Problem.
Copy the entries verbatim, starting at the very first line and ending at the line that contains "(344, 466).", with both of those lines included.

Records provided.

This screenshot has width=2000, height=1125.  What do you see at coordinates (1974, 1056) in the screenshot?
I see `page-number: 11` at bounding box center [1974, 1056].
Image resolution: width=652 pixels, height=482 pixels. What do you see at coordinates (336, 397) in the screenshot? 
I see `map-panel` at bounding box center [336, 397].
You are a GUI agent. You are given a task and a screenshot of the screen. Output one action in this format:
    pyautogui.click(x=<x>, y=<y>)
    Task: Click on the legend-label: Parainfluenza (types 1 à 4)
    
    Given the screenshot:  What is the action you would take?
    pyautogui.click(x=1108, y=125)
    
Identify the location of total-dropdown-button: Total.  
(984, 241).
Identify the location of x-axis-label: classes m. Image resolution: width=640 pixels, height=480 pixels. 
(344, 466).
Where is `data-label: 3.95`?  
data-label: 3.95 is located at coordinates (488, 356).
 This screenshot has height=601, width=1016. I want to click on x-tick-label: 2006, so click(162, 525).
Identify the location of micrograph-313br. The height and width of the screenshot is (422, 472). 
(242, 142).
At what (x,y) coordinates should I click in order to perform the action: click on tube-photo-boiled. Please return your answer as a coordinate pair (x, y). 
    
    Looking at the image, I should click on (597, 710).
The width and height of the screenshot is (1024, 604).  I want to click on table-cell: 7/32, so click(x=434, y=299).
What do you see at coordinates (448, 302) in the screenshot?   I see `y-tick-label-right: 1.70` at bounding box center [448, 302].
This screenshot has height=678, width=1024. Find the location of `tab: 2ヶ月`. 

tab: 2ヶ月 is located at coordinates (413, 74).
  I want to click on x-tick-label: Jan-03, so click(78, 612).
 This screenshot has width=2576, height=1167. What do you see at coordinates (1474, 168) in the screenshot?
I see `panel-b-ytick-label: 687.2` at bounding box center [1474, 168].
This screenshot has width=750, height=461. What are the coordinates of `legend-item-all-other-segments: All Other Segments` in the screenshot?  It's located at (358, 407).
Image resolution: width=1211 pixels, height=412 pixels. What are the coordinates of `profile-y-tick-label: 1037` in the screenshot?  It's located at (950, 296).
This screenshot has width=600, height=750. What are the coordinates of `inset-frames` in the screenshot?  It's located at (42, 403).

Written answer.
This screenshot has width=2000, height=1125.  What do you see at coordinates (1974, 1056) in the screenshot?
I see `page-number: 11` at bounding box center [1974, 1056].
Image resolution: width=652 pixels, height=482 pixels. What do you see at coordinates (336, 397) in the screenshot? 
I see `map-panel` at bounding box center [336, 397].
You are a GUI agent. You are given a task and a screenshot of the screen. Output one action in this format:
    pyautogui.click(x=<x>, y=<y>)
    Task: Click on the legend-label: Parainfluenza (types 1 à 4)
    
    Given the screenshot:  What is the action you would take?
    pyautogui.click(x=1108, y=125)
    
Identify the location of total-dropdown-button: Total.  
(984, 241).
Identify the location of x-axis-label: classes m. Image resolution: width=640 pixels, height=480 pixels. 
(344, 466).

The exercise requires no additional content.